Distribution and Deployment
In 2024, several Nauvoo are docked at the NATO starbase located behind the Moon. On Earth, every major Alliance city has at least one ship stationed in a hidden bunker. Capitals and larger cities, such as Brussels, Paris, Berlin, or Washington, may have several depending on their size, strategic role, and the political tradeoffs that accompanied the program.
Related Ships
- USS Manneken NCC-816
- Nauvoo-class ship stationed with the Mercator in Brussels Bunker #1.
- USS Charlemagne NCC-817
- Nauvoo-class ship stationed with the Mercator in Brussels Bunker #1.
- USS Washington NCC-771
- Nauvoo-class ship based at NATO's lunar-orbit starbase and commanded by Elias Warren.
Technical File
- Construction
- 2003-2010
- Construction Site
- NATO Bunker #1
- Theoretical Warp Factor
- Warp 1.5
- Main Functions
- Transport, cargo, evacuation, medical assistance, logistical support
- Known Technologies
- Detachable modules, atmospheric propulsion, energy shields, light armament, experimental teleportation, tubular elevators
Overall Portrait
The Mercator is less a heroic ship in the classic sense than a ship of the first fracture.

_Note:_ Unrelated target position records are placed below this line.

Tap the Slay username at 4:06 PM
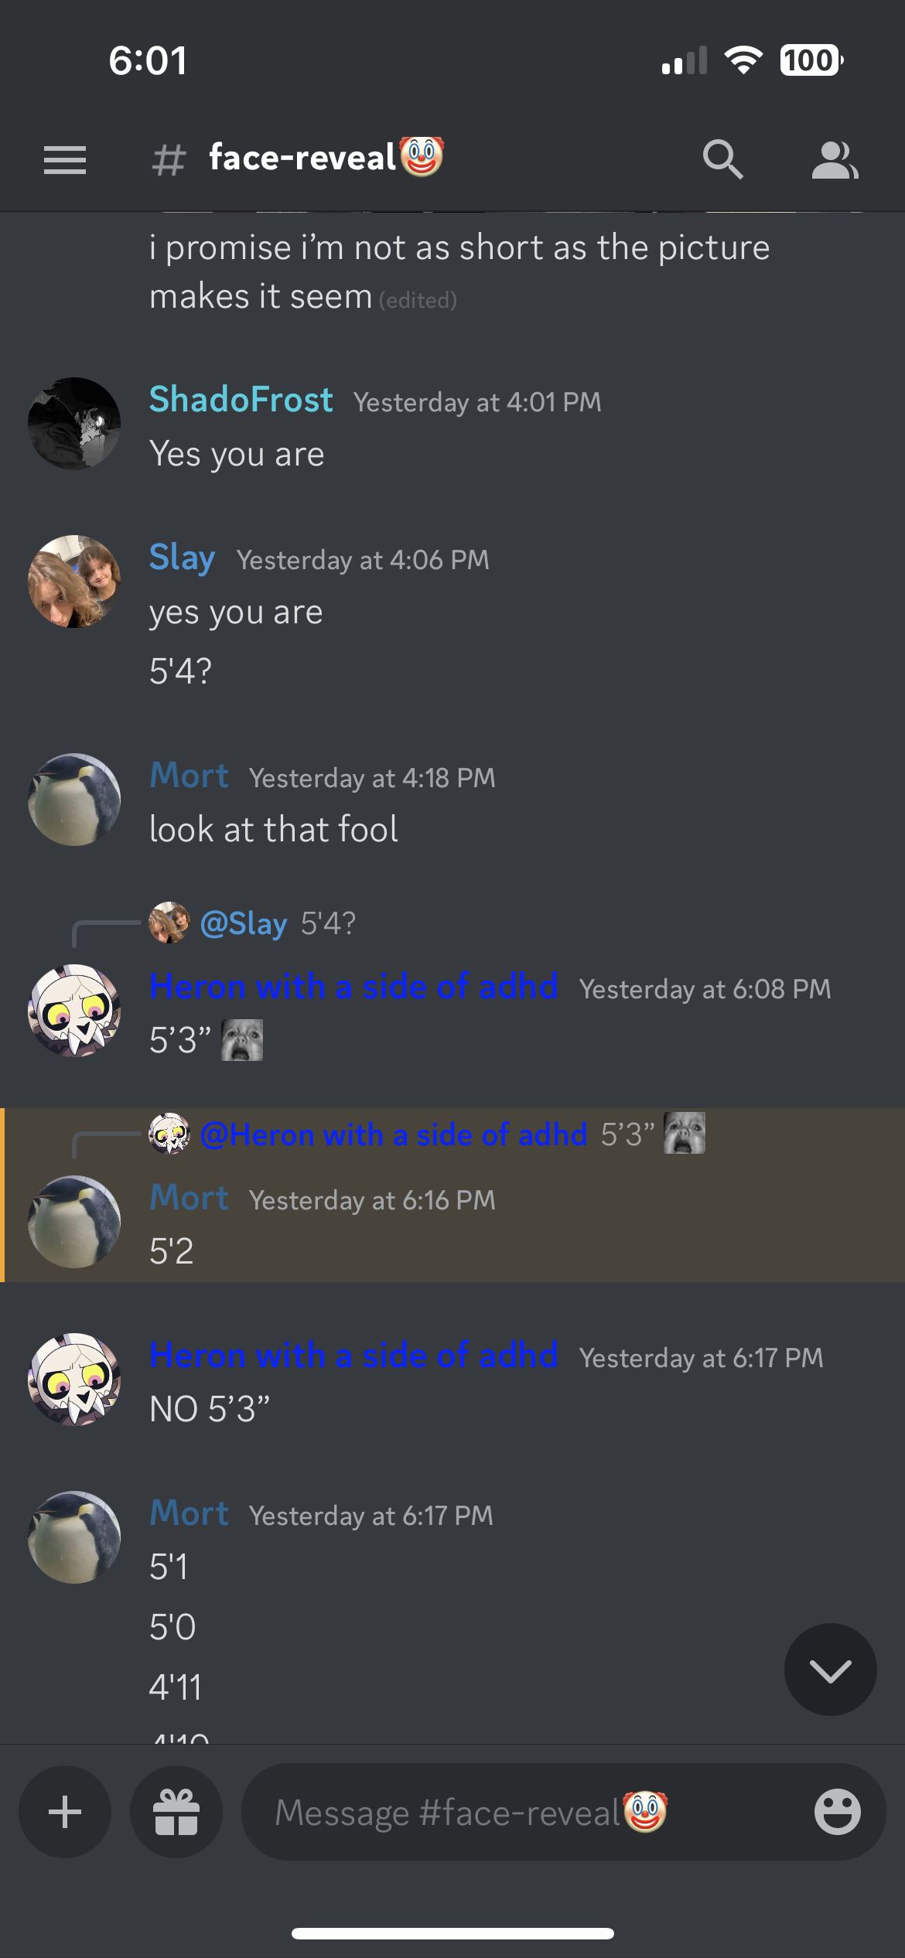This screenshot has width=905, height=1958. [x=182, y=558]
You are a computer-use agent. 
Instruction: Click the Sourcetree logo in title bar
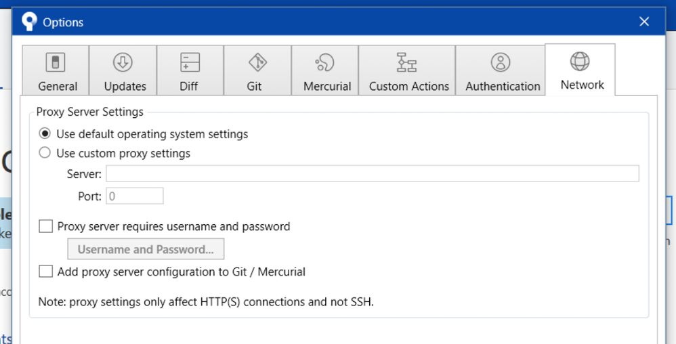[x=29, y=22]
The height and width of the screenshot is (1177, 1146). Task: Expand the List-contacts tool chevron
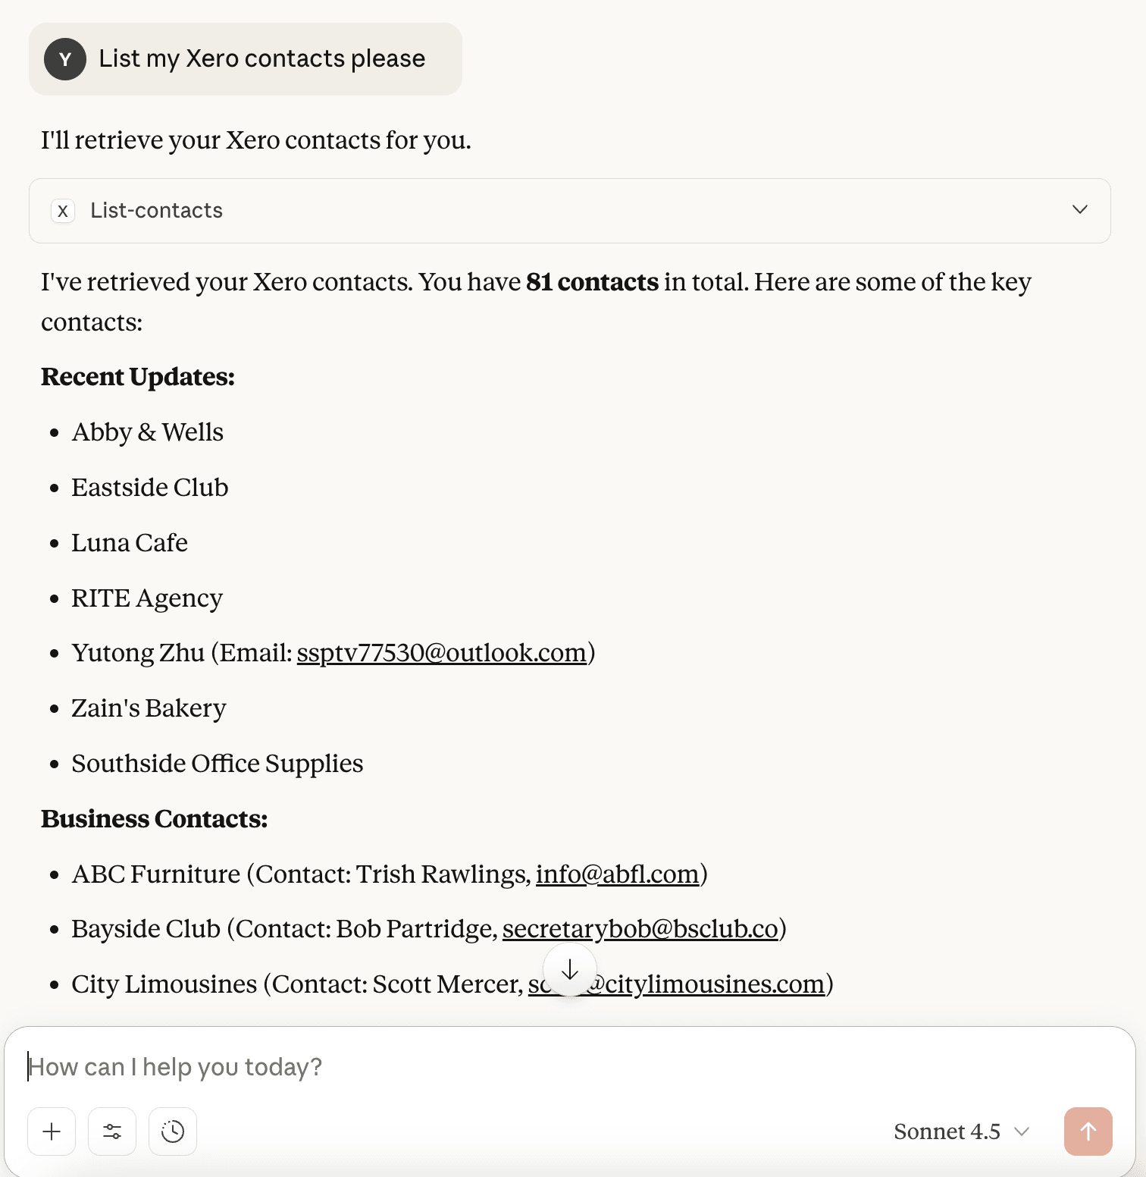[1080, 210]
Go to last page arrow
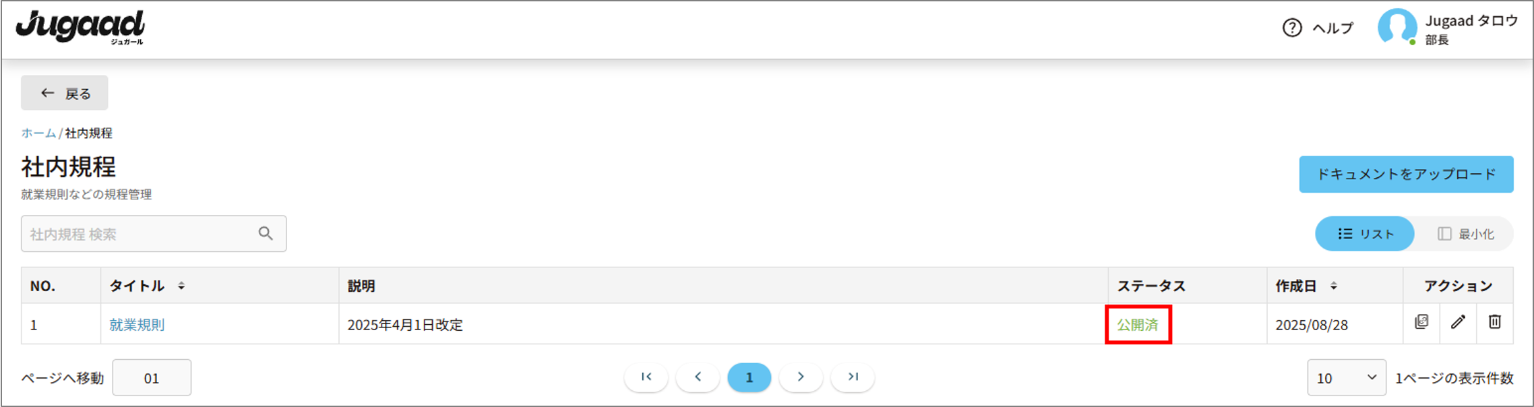 click(853, 377)
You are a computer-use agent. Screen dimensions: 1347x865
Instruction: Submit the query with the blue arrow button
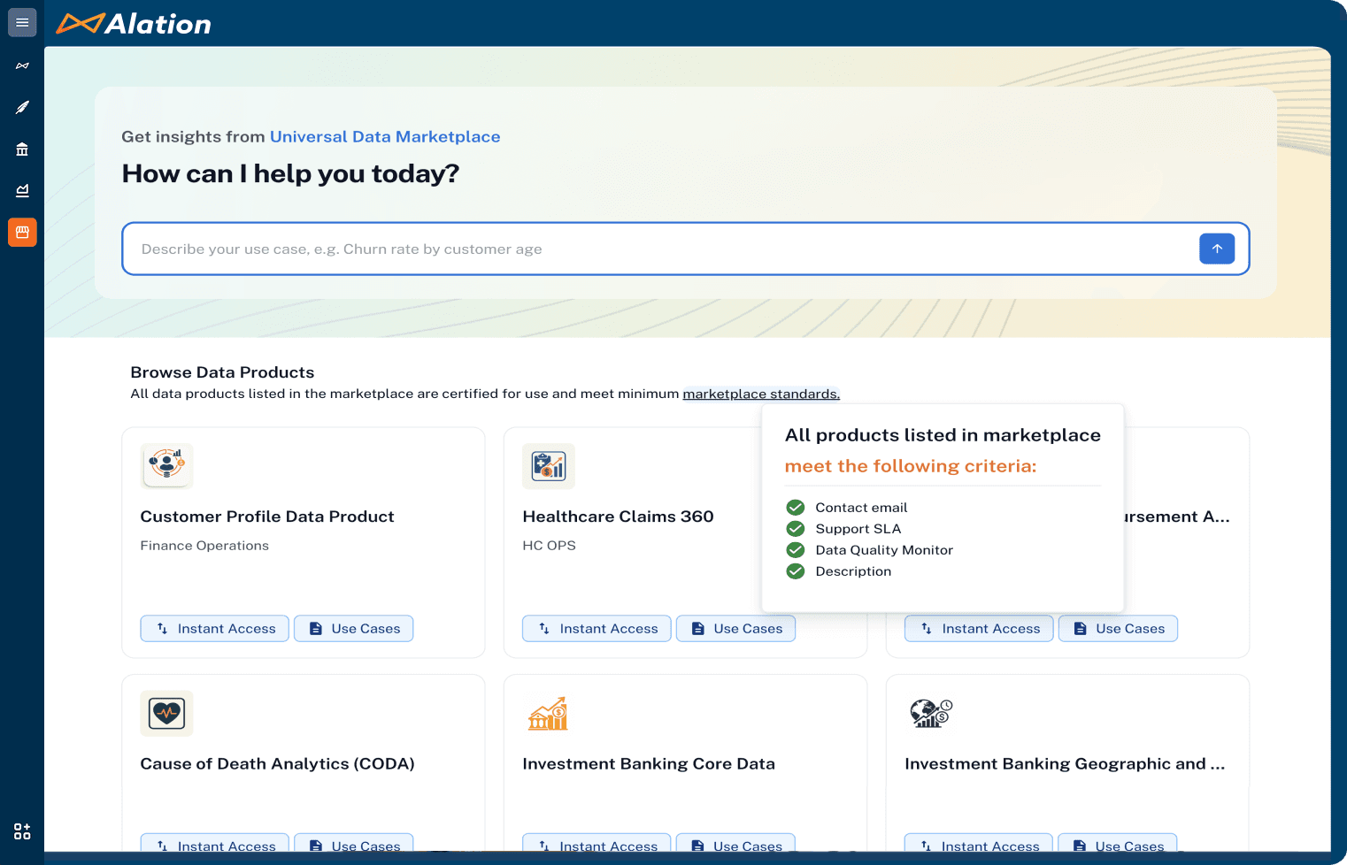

It carries the before and after: before the nuclear war, it belongs to a secret bunker routine; after liftoff, it becomes the fragile shelter of a collapsing world.
Its importance comes from that tension. It was not made to face an apocalypse, but it crosses one long enough to save thousands of people, keep a crew together, and carry Agnes to the next stage of her command.
In the memory of Book I, the Mercator therefore remains the ship of the turning point. It does not survive as an operational vessel at the lunar base, but it establishes everything that follows: the crew, the guilt, the trust, the exhaustion, and the proof that a transport ship can become, for a few hours, the last stable piece of ground beneath an entire people's feet.